Но постепенно он как-то оттаивал. Прошло десять лет после конца войны, и 9 мая 1955 года он впервые за все это время выпил стакан водки. Он сидел один в своей сторожке, на дальнем Севере, слушал по радио военные песни, которые передавали по случаю Дня Победы.
Он выпил, и впервые за десять лет маленькая горькая слеза скатилась из еголевого глаза.
Хмелел солдат, слеза катилась,
Слеза несбывшихся надежд,
И на груди его светилась
Медаль за город Будапешт, —
пел голос Марка Бернеса. Сторож отер слезу рукавом ватника, и впервые за десять лет прорезалась и расплылась по его жесткому, небритому лицу кривая, чуть лукавая и как бы смущенная улыбка. Он пробуждался. Это был Владимир Петрович Дунаев.

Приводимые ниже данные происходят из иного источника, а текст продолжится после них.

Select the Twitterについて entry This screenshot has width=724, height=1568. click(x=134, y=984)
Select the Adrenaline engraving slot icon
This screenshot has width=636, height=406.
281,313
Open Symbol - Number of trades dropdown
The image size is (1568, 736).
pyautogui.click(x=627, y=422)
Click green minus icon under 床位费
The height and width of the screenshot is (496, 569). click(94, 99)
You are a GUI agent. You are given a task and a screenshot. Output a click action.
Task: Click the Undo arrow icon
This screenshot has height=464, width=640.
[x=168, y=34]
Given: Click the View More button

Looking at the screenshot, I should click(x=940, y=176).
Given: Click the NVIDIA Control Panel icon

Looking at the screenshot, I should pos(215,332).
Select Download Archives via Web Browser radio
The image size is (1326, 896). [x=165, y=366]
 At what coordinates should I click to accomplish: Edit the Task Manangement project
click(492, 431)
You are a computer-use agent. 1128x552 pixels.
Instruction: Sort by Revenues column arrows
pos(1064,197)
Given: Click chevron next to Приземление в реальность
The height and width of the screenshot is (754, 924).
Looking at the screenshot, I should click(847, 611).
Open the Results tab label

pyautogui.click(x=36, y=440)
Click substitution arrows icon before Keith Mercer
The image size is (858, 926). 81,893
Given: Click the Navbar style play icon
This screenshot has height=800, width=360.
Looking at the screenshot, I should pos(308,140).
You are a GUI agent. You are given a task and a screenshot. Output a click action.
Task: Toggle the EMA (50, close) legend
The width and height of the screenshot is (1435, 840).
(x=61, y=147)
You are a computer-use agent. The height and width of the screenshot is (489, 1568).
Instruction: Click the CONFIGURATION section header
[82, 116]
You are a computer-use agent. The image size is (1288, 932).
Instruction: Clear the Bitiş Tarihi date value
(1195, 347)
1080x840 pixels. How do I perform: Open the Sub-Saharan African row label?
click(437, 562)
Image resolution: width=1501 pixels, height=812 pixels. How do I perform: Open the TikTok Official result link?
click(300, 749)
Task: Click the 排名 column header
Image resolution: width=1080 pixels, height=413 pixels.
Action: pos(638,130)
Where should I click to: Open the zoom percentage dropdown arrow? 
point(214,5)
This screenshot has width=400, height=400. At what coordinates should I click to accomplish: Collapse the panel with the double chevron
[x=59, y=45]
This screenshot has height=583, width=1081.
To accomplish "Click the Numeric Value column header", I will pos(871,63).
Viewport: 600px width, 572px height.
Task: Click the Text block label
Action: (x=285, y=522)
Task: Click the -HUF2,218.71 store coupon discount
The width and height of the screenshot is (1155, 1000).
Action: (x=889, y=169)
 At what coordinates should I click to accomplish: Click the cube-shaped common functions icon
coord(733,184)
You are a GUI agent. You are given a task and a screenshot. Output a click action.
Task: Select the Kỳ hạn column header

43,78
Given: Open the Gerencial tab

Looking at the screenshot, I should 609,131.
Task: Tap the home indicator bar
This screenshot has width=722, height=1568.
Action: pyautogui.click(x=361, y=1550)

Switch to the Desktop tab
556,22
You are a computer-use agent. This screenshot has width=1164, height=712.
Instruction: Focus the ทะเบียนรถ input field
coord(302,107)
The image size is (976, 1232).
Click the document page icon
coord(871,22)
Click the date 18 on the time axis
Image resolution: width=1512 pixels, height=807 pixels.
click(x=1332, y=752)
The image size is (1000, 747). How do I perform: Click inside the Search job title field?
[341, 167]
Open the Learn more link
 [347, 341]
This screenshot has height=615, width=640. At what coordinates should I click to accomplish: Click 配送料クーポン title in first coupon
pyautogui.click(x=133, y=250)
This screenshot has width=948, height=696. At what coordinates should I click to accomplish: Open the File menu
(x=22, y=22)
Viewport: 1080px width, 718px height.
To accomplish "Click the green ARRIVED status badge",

После второго стакана он закурил папиросу. Потерю памяти и частичное слабоумие он в основном симулировал. Очнувшись после войны в больнице, он обнаружил, что все галлюцинации и экстазы, которые не отпускали его всю войну, исчезли без следа. Единственная мысль, которая четко присутствовала в его сознании, была мысль о том, что ему грозит обвинение о дезертирстве, в неясной деятельности на оккупированной немцами территории, затем долгое и безрезультатное расследование в НКВД, допросы, потом признание в том, чего он не совершал, и затем расстрел или, в лучшем случае, двадцать пять лет лагерей и голодная смерть на Колыме. Он думал только об этом, все остальное его не занимало.